# I need a belt for my mini lathe



## Kalai (Jan 22, 2011)

Hi everyone, I need a drive belt for my mini lathe, it is a cheap mini lathe from china and it does not have a brand or a name, the broken belt measures 12 inches long.
I am not sure if this is a item that you can get at a harbor freight or grizzly store or another store like those, anyway if there is someone out there that can get one for me I will pay for the belt and or trade for some nice curly Koa pen blanks.  Thanks and aloha.

Chris "Kalai"


----------



## hunter-27 (Jan 22, 2011)

http://www.beltsforanything.com/site1.php  call them, they will hook you up.


----------



## Ankrom Exotics (Jan 23, 2011)

Take the broken belt to your local auto parts store. They should be able to order a replacement.


----------



## TellicoTurning (Jan 23, 2011)

hunter-27 said:


> http://www.beltsforanything.com/site1.php  call them, they will hook you up.
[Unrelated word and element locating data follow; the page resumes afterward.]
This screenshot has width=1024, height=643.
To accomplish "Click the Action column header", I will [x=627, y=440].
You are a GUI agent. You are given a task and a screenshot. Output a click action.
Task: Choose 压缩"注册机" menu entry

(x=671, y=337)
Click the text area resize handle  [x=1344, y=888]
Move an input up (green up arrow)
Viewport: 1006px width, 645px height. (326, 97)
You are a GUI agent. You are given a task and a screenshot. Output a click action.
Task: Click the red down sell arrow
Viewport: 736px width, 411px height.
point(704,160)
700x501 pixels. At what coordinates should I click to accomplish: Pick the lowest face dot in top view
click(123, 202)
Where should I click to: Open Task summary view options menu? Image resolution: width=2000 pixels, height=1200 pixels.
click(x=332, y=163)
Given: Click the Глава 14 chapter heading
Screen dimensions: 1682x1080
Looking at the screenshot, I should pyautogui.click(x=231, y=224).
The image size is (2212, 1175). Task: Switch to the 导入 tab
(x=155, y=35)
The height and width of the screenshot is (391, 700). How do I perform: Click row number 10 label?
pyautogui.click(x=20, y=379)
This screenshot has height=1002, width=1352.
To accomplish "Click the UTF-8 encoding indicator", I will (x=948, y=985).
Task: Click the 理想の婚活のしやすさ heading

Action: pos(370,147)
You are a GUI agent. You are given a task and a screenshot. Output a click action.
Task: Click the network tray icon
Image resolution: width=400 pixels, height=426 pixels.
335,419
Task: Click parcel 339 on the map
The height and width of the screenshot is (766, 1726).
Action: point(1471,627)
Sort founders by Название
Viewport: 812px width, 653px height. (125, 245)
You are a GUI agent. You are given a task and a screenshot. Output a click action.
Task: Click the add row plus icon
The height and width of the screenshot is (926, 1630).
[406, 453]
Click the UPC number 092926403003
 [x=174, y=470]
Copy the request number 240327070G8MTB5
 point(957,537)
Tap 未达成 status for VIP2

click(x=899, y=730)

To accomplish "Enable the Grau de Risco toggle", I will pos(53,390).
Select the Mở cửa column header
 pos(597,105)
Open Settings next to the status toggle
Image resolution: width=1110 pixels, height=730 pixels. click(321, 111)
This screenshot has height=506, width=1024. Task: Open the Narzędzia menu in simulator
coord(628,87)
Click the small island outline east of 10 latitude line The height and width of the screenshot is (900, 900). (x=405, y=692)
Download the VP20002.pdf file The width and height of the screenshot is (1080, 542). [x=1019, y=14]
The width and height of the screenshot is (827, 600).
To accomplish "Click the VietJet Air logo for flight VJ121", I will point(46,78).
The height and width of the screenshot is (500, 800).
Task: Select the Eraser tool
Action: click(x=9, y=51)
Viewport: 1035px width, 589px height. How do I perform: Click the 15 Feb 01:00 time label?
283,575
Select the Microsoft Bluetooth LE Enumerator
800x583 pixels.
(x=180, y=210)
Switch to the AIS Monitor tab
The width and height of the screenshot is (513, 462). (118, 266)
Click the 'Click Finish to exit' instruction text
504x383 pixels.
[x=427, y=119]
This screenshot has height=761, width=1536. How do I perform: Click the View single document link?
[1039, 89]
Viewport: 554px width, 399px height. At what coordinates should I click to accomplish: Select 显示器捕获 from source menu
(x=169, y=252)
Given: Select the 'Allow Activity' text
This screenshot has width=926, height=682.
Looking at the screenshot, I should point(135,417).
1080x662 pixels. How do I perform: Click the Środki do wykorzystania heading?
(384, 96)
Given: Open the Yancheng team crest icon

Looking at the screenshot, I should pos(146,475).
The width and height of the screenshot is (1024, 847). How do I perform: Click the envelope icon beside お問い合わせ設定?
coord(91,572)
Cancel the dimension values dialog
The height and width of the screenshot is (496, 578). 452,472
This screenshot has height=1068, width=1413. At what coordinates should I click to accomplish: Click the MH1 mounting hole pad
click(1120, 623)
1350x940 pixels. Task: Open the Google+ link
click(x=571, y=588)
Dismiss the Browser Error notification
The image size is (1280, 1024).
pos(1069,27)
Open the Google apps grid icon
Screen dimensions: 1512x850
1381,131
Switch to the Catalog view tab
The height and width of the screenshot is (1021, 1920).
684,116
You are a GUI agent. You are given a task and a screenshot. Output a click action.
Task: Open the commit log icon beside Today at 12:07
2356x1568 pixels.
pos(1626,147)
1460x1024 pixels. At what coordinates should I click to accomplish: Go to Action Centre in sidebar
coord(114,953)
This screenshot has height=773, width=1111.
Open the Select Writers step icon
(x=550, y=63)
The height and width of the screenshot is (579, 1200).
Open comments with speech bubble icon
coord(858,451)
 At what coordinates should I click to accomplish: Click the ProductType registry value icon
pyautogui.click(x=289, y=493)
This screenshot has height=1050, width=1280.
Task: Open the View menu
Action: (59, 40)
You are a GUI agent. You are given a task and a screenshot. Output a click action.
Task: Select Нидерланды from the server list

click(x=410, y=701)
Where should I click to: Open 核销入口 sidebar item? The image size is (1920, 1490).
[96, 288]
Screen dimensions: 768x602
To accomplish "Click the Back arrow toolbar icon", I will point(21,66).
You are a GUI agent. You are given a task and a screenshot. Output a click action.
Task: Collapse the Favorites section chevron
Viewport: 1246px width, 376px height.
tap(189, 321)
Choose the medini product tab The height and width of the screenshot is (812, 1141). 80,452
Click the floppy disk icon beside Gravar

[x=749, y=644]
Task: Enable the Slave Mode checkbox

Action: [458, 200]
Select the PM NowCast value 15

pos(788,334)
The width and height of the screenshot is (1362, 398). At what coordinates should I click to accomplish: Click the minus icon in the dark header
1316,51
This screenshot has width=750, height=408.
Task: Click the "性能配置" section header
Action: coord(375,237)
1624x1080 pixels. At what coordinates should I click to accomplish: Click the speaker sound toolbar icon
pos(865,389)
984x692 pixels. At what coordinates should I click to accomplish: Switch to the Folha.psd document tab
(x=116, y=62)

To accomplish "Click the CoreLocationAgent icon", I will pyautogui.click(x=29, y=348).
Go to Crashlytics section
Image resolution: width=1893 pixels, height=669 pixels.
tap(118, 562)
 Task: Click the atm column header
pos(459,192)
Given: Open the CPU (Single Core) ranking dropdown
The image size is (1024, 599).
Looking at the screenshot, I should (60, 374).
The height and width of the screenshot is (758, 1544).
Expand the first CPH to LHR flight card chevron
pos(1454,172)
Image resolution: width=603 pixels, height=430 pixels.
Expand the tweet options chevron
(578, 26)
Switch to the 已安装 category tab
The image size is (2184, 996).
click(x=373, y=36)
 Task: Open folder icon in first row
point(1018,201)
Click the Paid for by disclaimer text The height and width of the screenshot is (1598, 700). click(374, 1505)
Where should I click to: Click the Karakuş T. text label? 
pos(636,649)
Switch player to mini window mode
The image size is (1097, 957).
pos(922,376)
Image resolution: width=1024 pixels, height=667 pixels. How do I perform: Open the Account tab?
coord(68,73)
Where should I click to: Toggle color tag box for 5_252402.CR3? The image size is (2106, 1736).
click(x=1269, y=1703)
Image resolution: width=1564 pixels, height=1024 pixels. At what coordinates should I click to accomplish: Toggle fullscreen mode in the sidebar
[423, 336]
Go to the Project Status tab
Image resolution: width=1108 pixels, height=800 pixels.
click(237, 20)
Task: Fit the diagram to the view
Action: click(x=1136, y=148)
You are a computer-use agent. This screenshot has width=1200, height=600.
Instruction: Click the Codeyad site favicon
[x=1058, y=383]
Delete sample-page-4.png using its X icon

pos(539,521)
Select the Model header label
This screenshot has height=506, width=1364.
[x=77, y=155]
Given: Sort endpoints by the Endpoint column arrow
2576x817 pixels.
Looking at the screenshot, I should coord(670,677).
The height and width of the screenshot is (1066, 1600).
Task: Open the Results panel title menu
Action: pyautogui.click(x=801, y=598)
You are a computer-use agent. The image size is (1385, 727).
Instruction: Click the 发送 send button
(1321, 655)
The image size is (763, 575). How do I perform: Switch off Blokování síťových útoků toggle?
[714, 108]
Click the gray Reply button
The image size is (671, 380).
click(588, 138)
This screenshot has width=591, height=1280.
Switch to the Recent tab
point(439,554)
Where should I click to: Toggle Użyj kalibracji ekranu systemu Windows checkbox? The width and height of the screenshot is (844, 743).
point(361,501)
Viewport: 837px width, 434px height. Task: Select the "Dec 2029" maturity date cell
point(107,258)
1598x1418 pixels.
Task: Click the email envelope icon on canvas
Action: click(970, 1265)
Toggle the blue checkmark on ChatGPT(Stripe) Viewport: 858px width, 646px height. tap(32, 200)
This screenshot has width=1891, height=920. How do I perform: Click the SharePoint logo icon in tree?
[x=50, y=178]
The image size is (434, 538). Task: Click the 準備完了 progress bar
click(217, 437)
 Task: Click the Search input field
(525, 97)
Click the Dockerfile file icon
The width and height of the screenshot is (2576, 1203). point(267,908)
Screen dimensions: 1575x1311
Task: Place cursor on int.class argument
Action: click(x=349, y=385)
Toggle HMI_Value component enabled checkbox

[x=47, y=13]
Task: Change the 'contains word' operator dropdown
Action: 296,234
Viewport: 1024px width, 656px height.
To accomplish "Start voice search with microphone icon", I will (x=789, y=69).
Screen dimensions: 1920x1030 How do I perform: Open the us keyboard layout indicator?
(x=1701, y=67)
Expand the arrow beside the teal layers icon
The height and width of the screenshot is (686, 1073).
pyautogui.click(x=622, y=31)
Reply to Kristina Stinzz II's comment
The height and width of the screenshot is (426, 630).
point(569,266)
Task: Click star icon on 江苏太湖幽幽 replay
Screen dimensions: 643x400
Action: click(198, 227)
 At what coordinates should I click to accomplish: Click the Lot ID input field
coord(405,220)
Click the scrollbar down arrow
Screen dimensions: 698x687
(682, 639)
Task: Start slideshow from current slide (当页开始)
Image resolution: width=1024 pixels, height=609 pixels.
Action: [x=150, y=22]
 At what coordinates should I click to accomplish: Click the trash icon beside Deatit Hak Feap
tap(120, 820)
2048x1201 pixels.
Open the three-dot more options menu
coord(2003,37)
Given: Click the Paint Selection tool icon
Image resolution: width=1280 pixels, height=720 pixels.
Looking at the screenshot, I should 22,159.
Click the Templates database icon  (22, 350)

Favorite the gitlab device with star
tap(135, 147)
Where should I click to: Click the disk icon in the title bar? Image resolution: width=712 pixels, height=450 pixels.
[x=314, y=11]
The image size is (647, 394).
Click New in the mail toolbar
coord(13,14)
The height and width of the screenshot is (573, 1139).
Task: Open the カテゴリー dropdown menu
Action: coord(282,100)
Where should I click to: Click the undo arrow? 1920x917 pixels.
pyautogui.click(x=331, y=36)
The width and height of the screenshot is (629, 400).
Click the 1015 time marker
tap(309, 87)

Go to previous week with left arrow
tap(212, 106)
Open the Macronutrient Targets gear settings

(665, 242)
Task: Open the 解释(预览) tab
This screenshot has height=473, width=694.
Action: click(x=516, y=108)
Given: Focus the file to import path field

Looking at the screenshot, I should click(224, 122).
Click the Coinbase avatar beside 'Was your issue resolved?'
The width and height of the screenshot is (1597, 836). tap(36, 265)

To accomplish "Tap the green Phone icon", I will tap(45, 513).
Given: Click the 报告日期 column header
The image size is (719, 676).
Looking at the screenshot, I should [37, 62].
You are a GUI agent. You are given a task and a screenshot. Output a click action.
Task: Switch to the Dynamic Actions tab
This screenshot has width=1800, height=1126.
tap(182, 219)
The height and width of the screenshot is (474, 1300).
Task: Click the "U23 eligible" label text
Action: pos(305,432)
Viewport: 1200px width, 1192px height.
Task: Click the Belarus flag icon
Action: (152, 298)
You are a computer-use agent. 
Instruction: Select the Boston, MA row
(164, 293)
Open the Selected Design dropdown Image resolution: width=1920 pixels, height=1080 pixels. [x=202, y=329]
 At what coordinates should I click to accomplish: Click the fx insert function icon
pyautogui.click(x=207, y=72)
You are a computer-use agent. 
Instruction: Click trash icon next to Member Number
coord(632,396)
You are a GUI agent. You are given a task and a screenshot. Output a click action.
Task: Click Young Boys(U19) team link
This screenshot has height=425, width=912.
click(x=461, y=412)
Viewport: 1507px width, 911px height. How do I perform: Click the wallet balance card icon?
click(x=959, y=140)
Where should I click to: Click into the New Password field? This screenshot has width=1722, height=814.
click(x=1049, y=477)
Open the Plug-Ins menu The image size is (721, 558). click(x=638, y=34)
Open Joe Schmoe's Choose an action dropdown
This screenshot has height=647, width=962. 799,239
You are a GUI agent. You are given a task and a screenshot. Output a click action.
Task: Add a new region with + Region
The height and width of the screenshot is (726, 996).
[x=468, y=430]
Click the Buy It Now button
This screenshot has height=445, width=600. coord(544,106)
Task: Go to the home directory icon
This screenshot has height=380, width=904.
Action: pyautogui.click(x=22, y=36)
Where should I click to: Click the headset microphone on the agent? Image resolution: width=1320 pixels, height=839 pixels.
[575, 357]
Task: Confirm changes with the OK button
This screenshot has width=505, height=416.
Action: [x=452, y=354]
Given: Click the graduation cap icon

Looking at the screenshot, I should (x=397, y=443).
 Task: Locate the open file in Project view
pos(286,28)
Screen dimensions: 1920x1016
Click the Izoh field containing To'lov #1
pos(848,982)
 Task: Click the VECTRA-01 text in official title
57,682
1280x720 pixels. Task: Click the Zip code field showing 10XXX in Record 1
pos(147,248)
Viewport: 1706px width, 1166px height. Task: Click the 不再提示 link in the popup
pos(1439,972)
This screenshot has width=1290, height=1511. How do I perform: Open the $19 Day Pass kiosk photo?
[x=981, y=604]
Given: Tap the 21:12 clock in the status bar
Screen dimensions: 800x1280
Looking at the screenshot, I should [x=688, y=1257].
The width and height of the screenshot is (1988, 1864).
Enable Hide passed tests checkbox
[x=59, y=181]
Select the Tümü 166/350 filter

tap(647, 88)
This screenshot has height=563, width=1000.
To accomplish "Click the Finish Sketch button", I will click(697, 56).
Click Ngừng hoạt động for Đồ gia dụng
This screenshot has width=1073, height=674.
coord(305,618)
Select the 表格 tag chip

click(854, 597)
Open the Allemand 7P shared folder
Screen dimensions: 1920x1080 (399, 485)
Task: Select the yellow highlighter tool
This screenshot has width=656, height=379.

Another vote for these folks... call them, give them the dimensions or if it has a name on the belt, They can about match anything you need, for a very good price and have it in your mailbox in 3 days.

I bought 3 belts for my Jet1014, including shipping, for less than Jet wanted for one...excluding shipping.


----------



## aggromere (Jan 23, 2011)

I checked the beltsforanything web site.  How do you find the belts for the jet 1014.  I need to get a couple of spare belts but can't figure out what category to search in, or are they special order?


----------



## Chthulhu (Jan 23, 2011)

Peter, according to their manuals the 1014 and 1014 VS both use a 260J ribbed v-belt; try searching for that.


----------



## jaywood1207 (Jan 23, 2011)

If you can't find the belt like was the case for mine then another option is a large O Ring.  Worked for me and is still working on my back up lathe.


----------



## Woodlvr (Jan 23, 2011)

Chris  I called them on a Monday morning and received my belts on Wed afternoon. Great people to work with.


----------



## Kalai (Jan 24, 2011)

Hi everyone, thanks, I will give them a call and see if I can get a few belts for my lathe.  Aloha and Mahalo nui loa.

Chris "Kalai"


----------